I recently included the "power of two" frequency scale, to show that the NSGT/sliCQT is flexible and can use any monotonically-increasing frequency scale. The sliCQT gives you the Fourier transform coefficients for your desired frequency scale, with a perfect inverse operator and no fuss.
Power of two frequency scale, frequencies and Q factors:
- Pow2Scale, 20-22050 Hz (fmin-fmax), 15 bins
- Starting bin = 5, since 2**5 = 32 Hz is the first power-of-two past 20 Hz
- Frequencies (Hz): 32, 64, 128, 256, 512, 1024, 2048, 4096, 8192, 16384
- Q factors (constant-Q by default): 0.72 throughout
Spectrogram of the famous LTFAT tonal/transient Glockenspiel signal with the above frequency scale:
Generated with:
$ python examples/spectrogram.py --fmin 20 --fmax 22050 --scale pow2 --sr 44100 --bins 15 --nonsliced --plot ./gspi.wav
The sliCQT is the sliced version of the NSGT. The spectrogram script takes a --nonsliced
argument to do the regular NSGT (which processes the entire input signal):
$ python examples/spectrogram.py --fmin 20 --fmax 22050 --scale bark --sr 44100 --bins 84 --nonsliced ./gspi.wav --plot
Otherwise the sliced version with --sllen
and --trlen
(slice and transition, analogous to the STFT window and hop) is used:
$ python examples/spectrogram.py --fmin 20 --fmax 22050 --scale bark --sr 44100 --bins 84 --sllen 8192 --trlen 2048 ./gspi.wav --plot
Finally, note that the sliCQT is different from the NSGT in that it outputs slices that have a 50% overlap with the adjacent slices.

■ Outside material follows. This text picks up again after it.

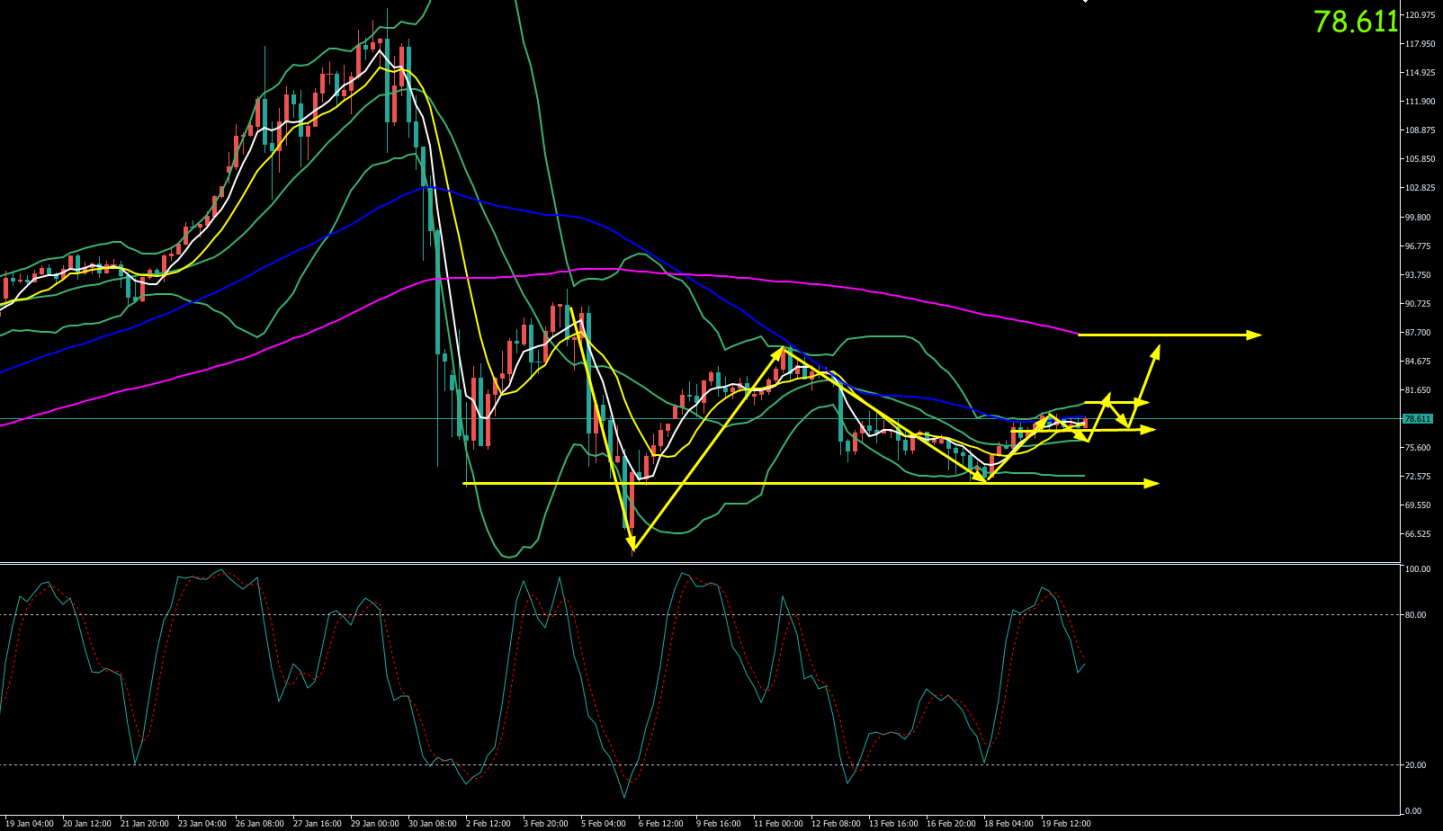Click the 11 Feb 00:00 time label

coord(777,824)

The --flatten
argument shows what happens if you don't overlap-add but just flatten the tensor:
$ python examples/spectrogram.py --fmin 20 --fmax 22050 --scale bark --sr 44100 --bins 84 --sllen 8192 --trlen 2048 ./gspi.wav --plot --flatten
This is a non-invertible operation, and to synthesize the time-domain audio back from the transform you need to have the previous, non-overlap-added slices. However, for the neural network to learn from the spectrogram, the overlapped version worked better. In my neural network, xumx-sliCQ, I had difficulty with this, and needed an extra ConvTranspose2d layer to double the sliCQ coefficients to reproduce the non-overlapped version: https://github.com/sevagh/xumx-sliCQ/blob/main/xumx_slicq/model.py#L92-L94
Also note that Essentia mentioned the same half-overlap as a tricky situation. Perhaps the next evolution of the sliCQT can make it easier to reason about the half-overlapped slices such that we can go to the half-overlapped representation and back without any reconstruction error.

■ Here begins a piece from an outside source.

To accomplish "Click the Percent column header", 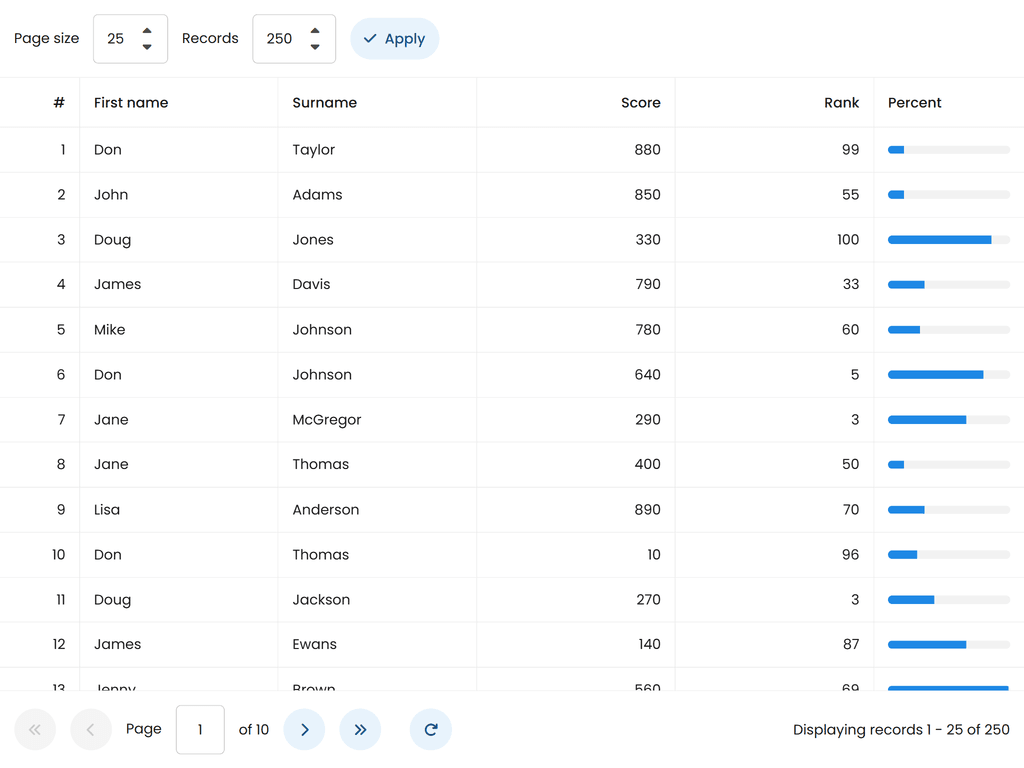I will (915, 103).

This is not an exhaustive benchmark, but a time measurement of the forward + backward sliCQ transform on various devices, compared to the original NSGT library, omitting the cost of memory transfer the song from host to the GPU device.
Matrix transforms:
Library | Transform params | Device | Execution time (s) |
---|---|---|---|
Original with numpy.fft backend | real=True, multithreading=False | CPU (Ryzen 3700x) | 7.13 |
Original with numpy.fft backend | real=True, multithreading=True | CPU (Ryzen 3700x) | 4.87 |
NSGT PyTorch | real=True | CPU (Ryzen 3700x) | 3.05 |
NSGT PyTorch | real=True | GPU (3080 Ti) | 0.38 |
NSGT PyTorch | real=True | GPU (2070 SUPER) | n/a (OOM on 8GB vram) |
Ragged transforms:
Library | Transform params | Device | Execution time (s) |
---|---|---|---|
Original with numpy.fft backend | real=True, multithreading=False | CPU (Ryzen 3700x) | 2.08 |
Original with numpy.fft backend | real=True, multithreading=True | CPU (Ryzen 3700x) | 2.37 |
NSGT PyTorch | real=True | CPU (Ryzen 3700x) | 1.14 |
NSGT PyTorch | real=True | GPU (2070 SUPER) | 0.64 |
NSGT PyTorch | real=True | GPU (3080 Ti) | 0.60 |
The transform execution time was measured with the examples/benchmark.py script on the full length song Mestis - El Mestizo with sliCQ parameters --scale=bark --bins=512 --fmin=83. --fmax=22050.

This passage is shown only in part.